Winter has been getting to me, long dark days, too cold inside and out, lots of rain. I find myself playing too much solitaire wondering if I am getting depressed. Then I realized non-depressed people do not wonder if they are depressed. Bingo, got it. So I played more solitaire and considered.
Eventually, like at noon, I got dressed and starting walking along the lake shore. I know exercise helps, I just don’t care. I also know getting busy helps so I head over to another lake shore village to attend a training on media and marketing.

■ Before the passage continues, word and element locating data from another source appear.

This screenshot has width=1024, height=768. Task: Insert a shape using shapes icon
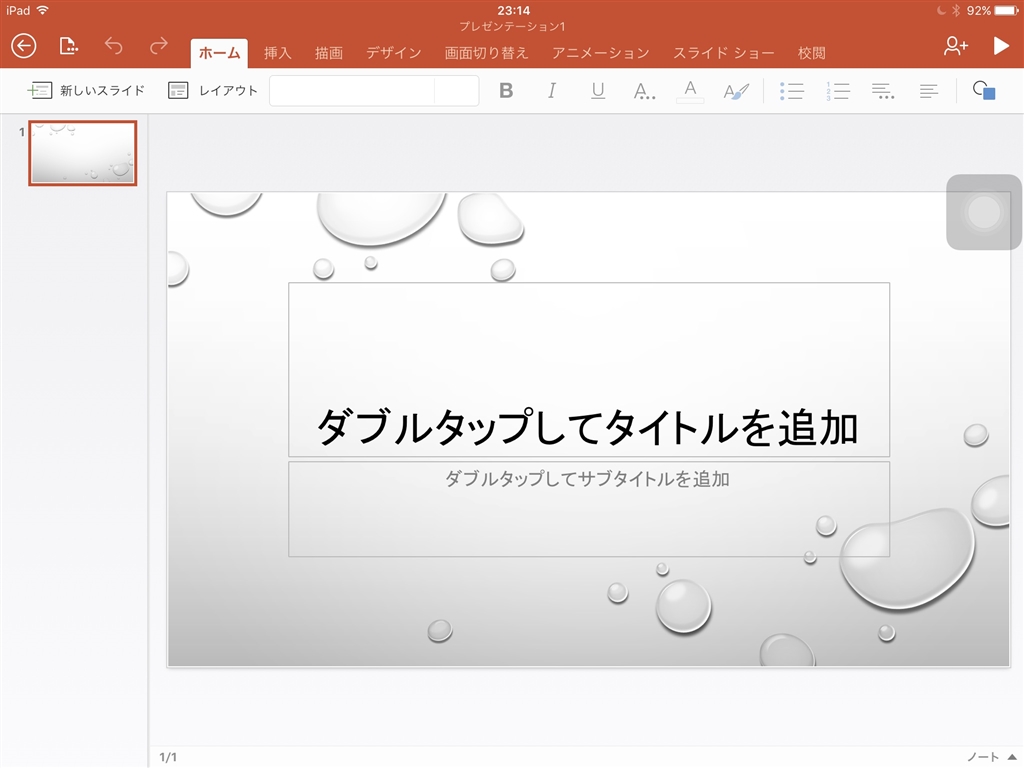pos(984,91)
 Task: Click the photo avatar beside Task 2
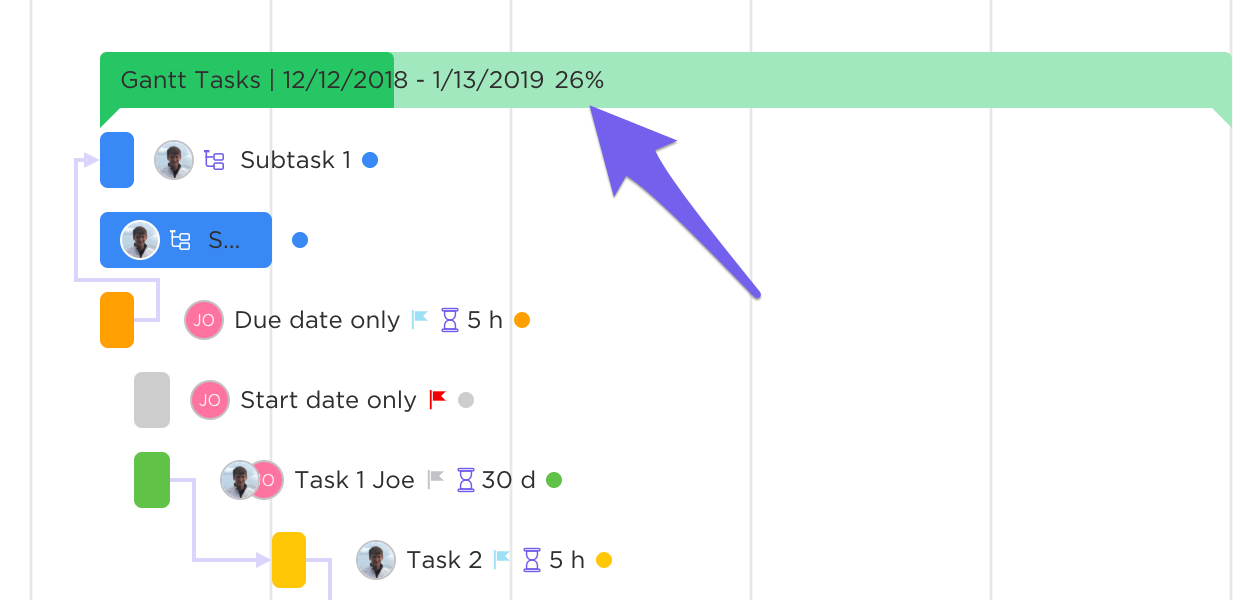pos(376,560)
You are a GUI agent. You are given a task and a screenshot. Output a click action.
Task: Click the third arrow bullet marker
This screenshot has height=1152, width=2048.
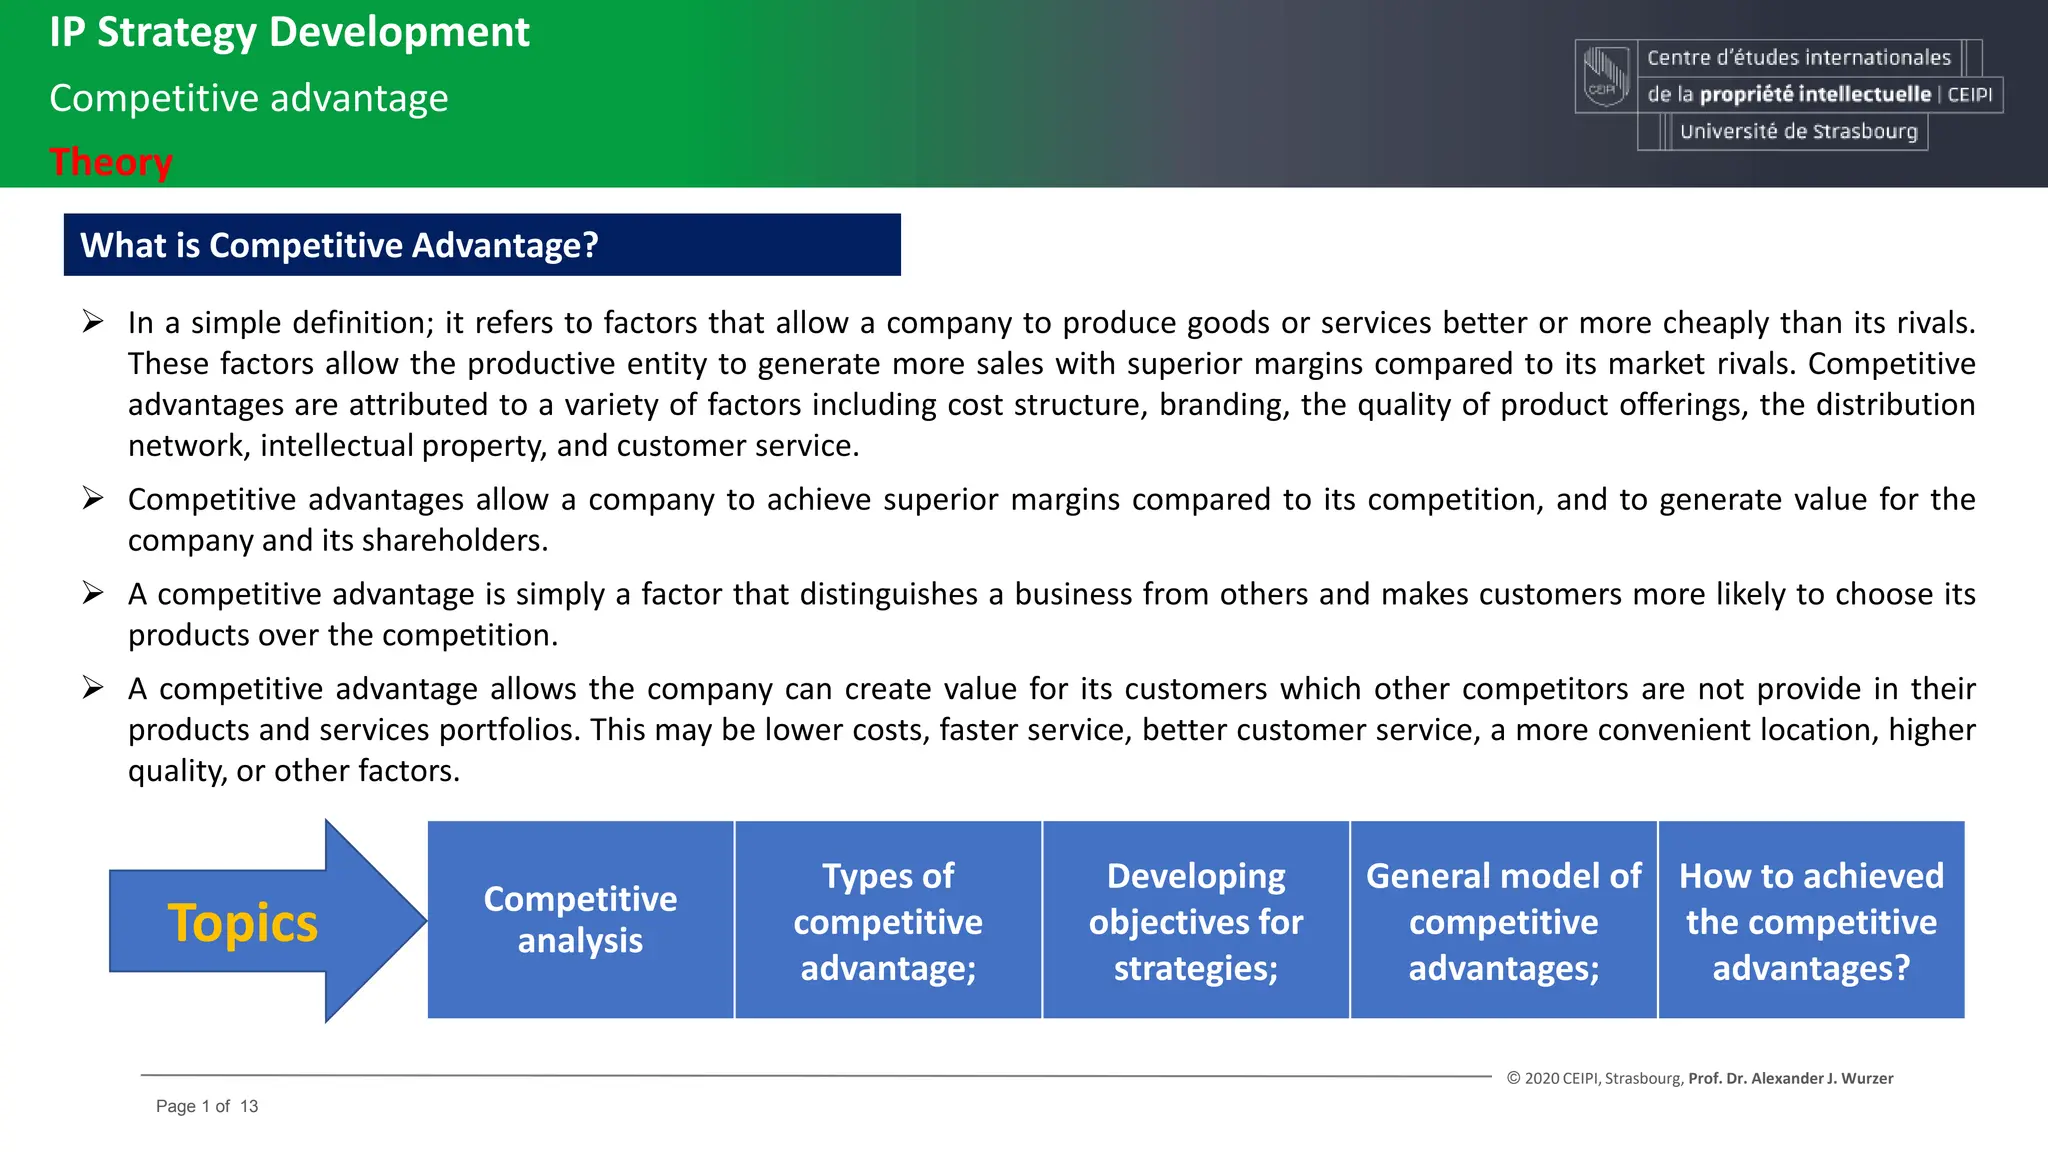pos(93,593)
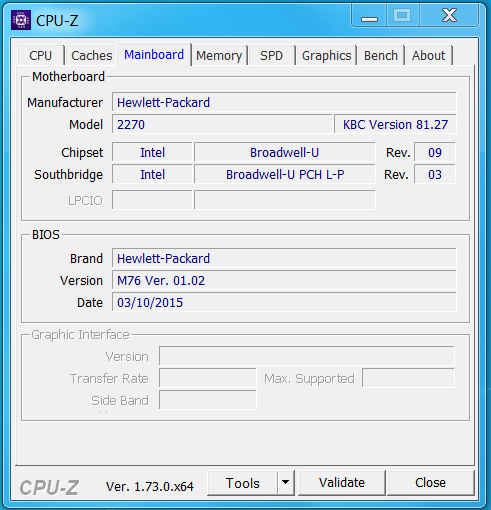Minimize the CPU-Z window
The height and width of the screenshot is (510, 491).
click(x=369, y=15)
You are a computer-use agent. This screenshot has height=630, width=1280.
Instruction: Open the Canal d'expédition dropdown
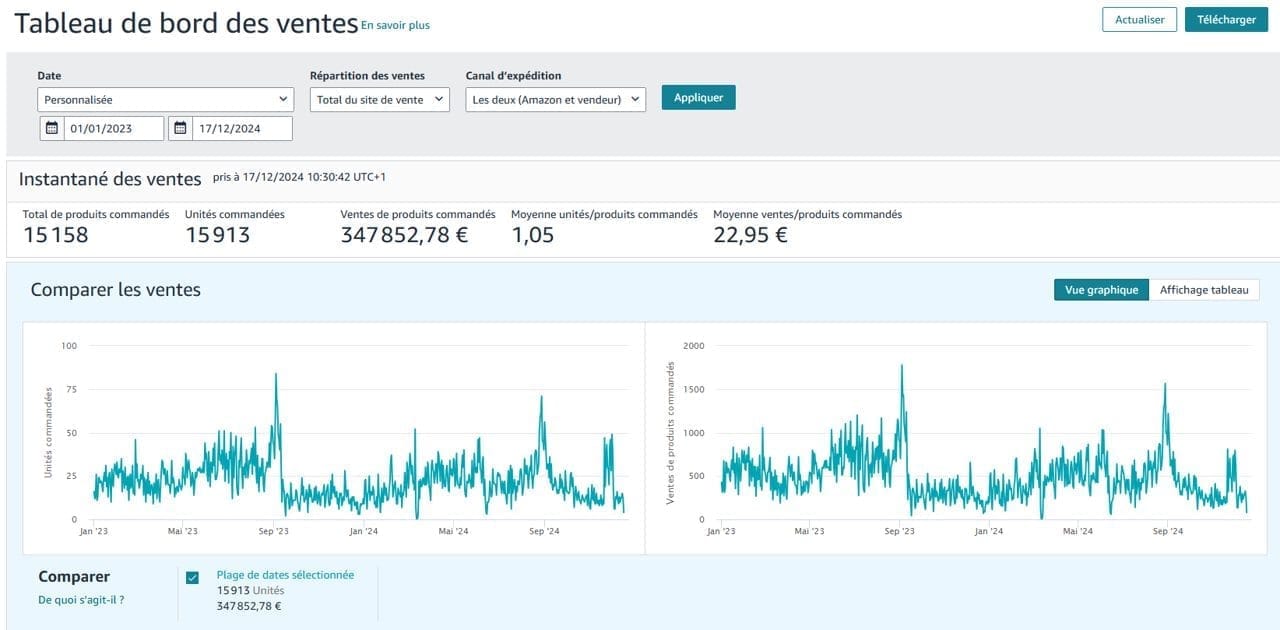pos(555,100)
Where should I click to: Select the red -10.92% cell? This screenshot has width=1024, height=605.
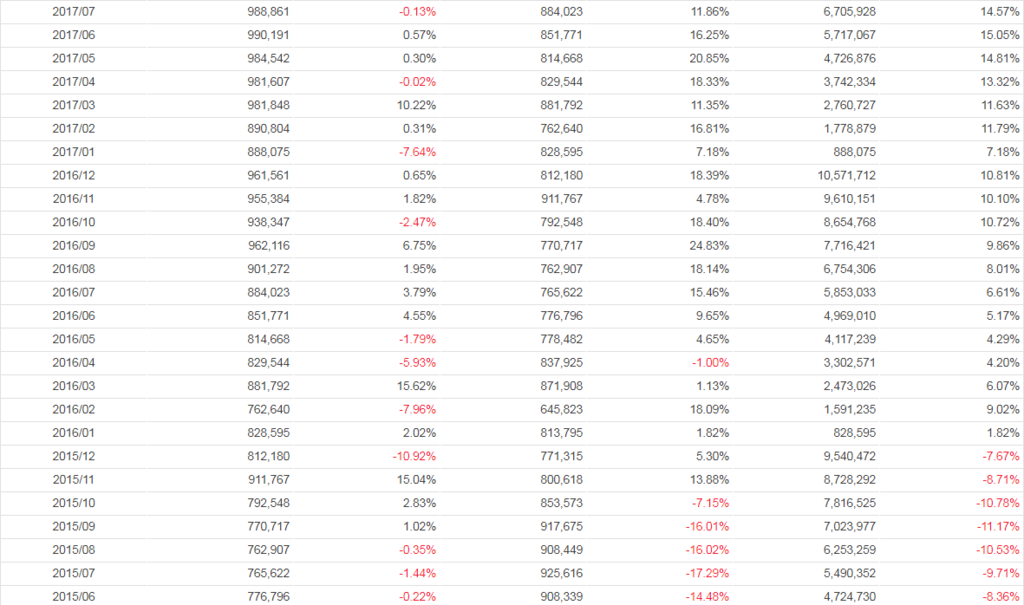pos(413,456)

I come to a house I know has a nasty little dog but I see it behind the fence, barking. The owner is out front talking to neighbors. I am chatting on my phone with another PCV. Then bam! And I have been bitten behind my left knee. Little bitch was not actually fenced in. @#*&^
I use my best American cuss words. The owner yells at the dog and chases it away. She hurries back to me to show me where the dog bit her as if this would make me feel better. Her wound is the size of a quarter, a few centimeters deep and an ugly bruise color. I do not find this exchange reassuring
I call Peace Corps medical and they tell me I have to come in to Tirana. “Today?” I ask. “Now? But it is late.” PC medical insists and I march back home. I have 15 minutes to pack before the furgon leaves and now I am wondering if I will gone a few days. I pack a lot of stuff.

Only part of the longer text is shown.